Admission from community settings
Individuals admitted from the community or other care settings do not need to be tested for ARI before they are admitted into the care home.
Encourage and facilitate visitors and visits out
Contact with relatives and friends is fundamental to care home residents’ health and wellbeing and visiting should be supported.
The CQC fundamental standard on visiting and accompanying (Regulation 9A) requires that care home residents must be facilitated to receive visits unless there are exceptional circumstances. If necessary and proportionate, precautions should be put in place to enable visits to happen safely. This is to ensure that people staying in a care home can see people they want to see. The regulation also requires that residents are not discouraged from taking visits out of the care home unless there are exceptional circumstances.
During an infectious disease outbreak, outbreak control measures may include a reduction in the number of people entering and leaving a care home to reduce the spread of infection, subject to an individual risk assessment. Visiting should only be restricted in exceptional circumstances, where facilitating a visit would pose a significant risk to the health or wellbeing of someone in the care home premises, which cannot be mitigated through other precautions. When the specific circumstances of an outbreak require this, any advice on reducing visiting should always be time limited, proportionate to each specific outbreak and risk based.
All decisions made and advice provided should be documented. Even in exceptional circumstances, end of life visits and visits from health professionals should be facilitated, and CQC inspectors must be allowed entry to the care home. They should be informed of the risks and enabled to follow appropriate IPC precautions.
Providers cannot prevent residents from leaving the care home unless there is a lawful basis for restriction of that person’s movements in accordance with the Deprivation of Liberty Safeguards (DoLS). Care home residents should not usually be asked to avoid contact with others or to take any ARI test following visits out of the care home. Residents should not be discouraged from taking visits out of the care home unless there are exceptional circumstances. However, there may, in exceptional circumstances, be a need for proportionate precautions upon an individual’s return to protect the health and safety of other residents.
Precautions for visitors
Visitors should consider taking up any COVID-19 and flu vaccines they are eligible for. Visitors should not enter the care home if they are feeling unwell, even if they have tested negative for COVID-19 and have had any flu or COVID-19 vaccines they are eligible for. If visitors have symptoms of ARI, they should follow the guidance for people with symptoms of a respiratory infection.

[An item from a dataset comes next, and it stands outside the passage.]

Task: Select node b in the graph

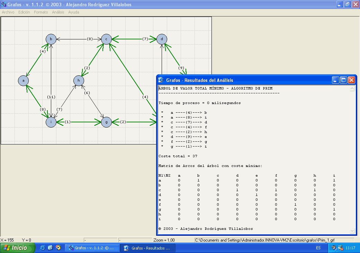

It is also important that visitors follow the IPC processes put in place by the care home, such as practising hand hygiene and following the same PPE recommendations as staff.
Visitors should be warned of any ongoing outbreak and any symptomatic residents so that they are aware of the risks and can decide whether to go ahead with the visit or postpone if they wish to do so.
Additional requirements for face masks may be in place during a confirmed outbreak of ARI. This should be based on local assessments, considering any distress caused to residents or barriers to communication from the use of PPE.
If visitors are being asked to wear face masks, children under the age of 11 who are visiting may choose whether to wear a face mask. However, they should be encouraged to follow other IPC measures such as practising hand hygiene. Face masks for children under the age of 3 are not recommended.
Health, social care and other professionals may need to visit residents within care homes to provide services. Visiting professionals should follow the same PPE recommendations as other visitors.